*WHAT YOU SHOULD DO:*
Copy all the lines below without altering anything.

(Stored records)
════════
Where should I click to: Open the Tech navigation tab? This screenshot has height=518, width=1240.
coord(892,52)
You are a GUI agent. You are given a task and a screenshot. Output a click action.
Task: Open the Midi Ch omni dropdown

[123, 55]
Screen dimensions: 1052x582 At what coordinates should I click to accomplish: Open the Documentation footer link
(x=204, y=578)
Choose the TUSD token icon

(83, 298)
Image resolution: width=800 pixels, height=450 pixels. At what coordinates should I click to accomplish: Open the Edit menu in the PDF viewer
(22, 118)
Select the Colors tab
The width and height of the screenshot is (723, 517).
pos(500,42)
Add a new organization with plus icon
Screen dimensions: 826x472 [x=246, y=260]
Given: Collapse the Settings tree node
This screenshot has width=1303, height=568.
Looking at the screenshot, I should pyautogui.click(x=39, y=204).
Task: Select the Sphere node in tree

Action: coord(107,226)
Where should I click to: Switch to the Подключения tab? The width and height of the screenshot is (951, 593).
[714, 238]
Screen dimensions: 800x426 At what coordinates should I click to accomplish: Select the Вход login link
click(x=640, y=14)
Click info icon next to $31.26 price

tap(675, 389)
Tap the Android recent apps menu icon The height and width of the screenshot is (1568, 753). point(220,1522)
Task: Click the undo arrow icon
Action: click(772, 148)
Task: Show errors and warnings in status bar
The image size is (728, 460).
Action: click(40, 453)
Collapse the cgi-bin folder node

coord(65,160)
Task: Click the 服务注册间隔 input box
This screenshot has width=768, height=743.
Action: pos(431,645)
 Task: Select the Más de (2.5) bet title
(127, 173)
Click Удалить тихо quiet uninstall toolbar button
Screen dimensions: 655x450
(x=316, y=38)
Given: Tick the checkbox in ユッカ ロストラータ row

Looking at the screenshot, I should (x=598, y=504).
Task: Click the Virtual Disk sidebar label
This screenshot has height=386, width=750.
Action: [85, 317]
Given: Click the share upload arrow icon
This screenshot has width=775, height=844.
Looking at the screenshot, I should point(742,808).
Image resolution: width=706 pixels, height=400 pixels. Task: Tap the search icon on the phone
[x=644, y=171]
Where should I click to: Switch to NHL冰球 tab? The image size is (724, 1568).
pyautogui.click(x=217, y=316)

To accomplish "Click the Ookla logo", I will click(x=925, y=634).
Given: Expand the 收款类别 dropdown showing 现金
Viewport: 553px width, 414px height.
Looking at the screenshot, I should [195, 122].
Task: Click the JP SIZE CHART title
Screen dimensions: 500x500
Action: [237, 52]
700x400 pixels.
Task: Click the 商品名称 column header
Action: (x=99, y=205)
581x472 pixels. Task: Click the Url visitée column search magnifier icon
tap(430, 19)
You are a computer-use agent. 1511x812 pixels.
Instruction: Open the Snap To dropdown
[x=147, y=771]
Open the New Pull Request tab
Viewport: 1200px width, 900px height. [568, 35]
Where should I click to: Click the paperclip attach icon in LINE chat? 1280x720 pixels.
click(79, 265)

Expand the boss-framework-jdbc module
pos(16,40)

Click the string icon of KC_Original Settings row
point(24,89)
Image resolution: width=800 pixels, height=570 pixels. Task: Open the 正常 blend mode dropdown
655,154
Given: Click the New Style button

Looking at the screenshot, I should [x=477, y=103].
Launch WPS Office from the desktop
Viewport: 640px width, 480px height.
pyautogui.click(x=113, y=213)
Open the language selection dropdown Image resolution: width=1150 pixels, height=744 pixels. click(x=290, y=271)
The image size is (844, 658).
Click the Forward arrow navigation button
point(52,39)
════════
*EXERCISE SOLUTION:*
Where should I click to: Open the Tech navigation tab? This screenshot has height=518, width=1240.
coord(892,52)
You are a GUI agent. You are given a task and a screenshot. Output a click action.
Task: Open the Midi Ch omni dropdown

[123, 55]
Screen dimensions: 1052x582 At what coordinates should I click to accomplish: Open the Documentation footer link
(x=204, y=578)
Choose the TUSD token icon

(83, 298)
Image resolution: width=800 pixels, height=450 pixels. At what coordinates should I click to accomplish: Open the Edit menu in the PDF viewer
(22, 118)
Select the Colors tab
The width and height of the screenshot is (723, 517).
pos(500,42)
Add a new organization with plus icon
Screen dimensions: 826x472 [x=246, y=260]
Given: Collapse the Settings tree node
This screenshot has width=1303, height=568.
Looking at the screenshot, I should pyautogui.click(x=39, y=204).
Task: Select the Sphere node in tree

Action: coord(107,226)
Where should I click to: Switch to the Подключения tab? The width and height of the screenshot is (951, 593).
[714, 238]
Screen dimensions: 800x426 At what coordinates should I click to accomplish: Select the Вход login link
click(x=640, y=14)
Click info icon next to $31.26 price

tap(675, 389)
Tap the Android recent apps menu icon The height and width of the screenshot is (1568, 753). point(220,1522)
Task: Click the undo arrow icon
Action: click(772, 148)
Task: Show errors and warnings in status bar
The image size is (728, 460).
Action: click(40, 453)
Collapse the cgi-bin folder node

coord(65,160)
Task: Click the 服务注册间隔 input box
This screenshot has width=768, height=743.
Action: pos(431,645)
 Task: Select the Más de (2.5) bet title
(127, 173)
Click Удалить тихо quiet uninstall toolbar button
Screen dimensions: 655x450
(x=316, y=38)
Given: Tick the checkbox in ユッカ ロストラータ row

Looking at the screenshot, I should (x=598, y=504).
Task: Click the Virtual Disk sidebar label
This screenshot has height=386, width=750.
Action: [85, 317]
Given: Click the share upload arrow icon
This screenshot has width=775, height=844.
Looking at the screenshot, I should point(742,808).
Image resolution: width=706 pixels, height=400 pixels. Task: Tap the search icon on the phone
[x=644, y=171]
Where should I click to: Switch to NHL冰球 tab? The image size is (724, 1568).
pyautogui.click(x=217, y=316)

To accomplish "Click the Ookla logo", I will click(x=925, y=634).
Given: Expand the 收款类别 dropdown showing 现金
Viewport: 553px width, 414px height.
Looking at the screenshot, I should [195, 122].
Task: Click the JP SIZE CHART title
Screen dimensions: 500x500
Action: [237, 52]
700x400 pixels.
Task: Click the 商品名称 column header
Action: (x=99, y=205)
581x472 pixels. Task: Click the Url visitée column search magnifier icon
tap(430, 19)
You are a computer-use agent. 1511x812 pixels.
Instruction: Open the Snap To dropdown
[x=147, y=771]
Open the New Pull Request tab
Viewport: 1200px width, 900px height. [568, 35]
Where should I click to: Click the paperclip attach icon in LINE chat? 1280x720 pixels.
click(79, 265)

Expand the boss-framework-jdbc module
pos(16,40)

Click the string icon of KC_Original Settings row
point(24,89)
Image resolution: width=800 pixels, height=570 pixels. Task: Open the 正常 blend mode dropdown
655,154
Given: Click the New Style button

Looking at the screenshot, I should [x=477, y=103].
Launch WPS Office from the desktop
Viewport: 640px width, 480px height.
pyautogui.click(x=113, y=213)
Open the language selection dropdown Image resolution: width=1150 pixels, height=744 pixels. click(x=290, y=271)
The image size is (844, 658).
Click the Forward arrow navigation button
point(52,39)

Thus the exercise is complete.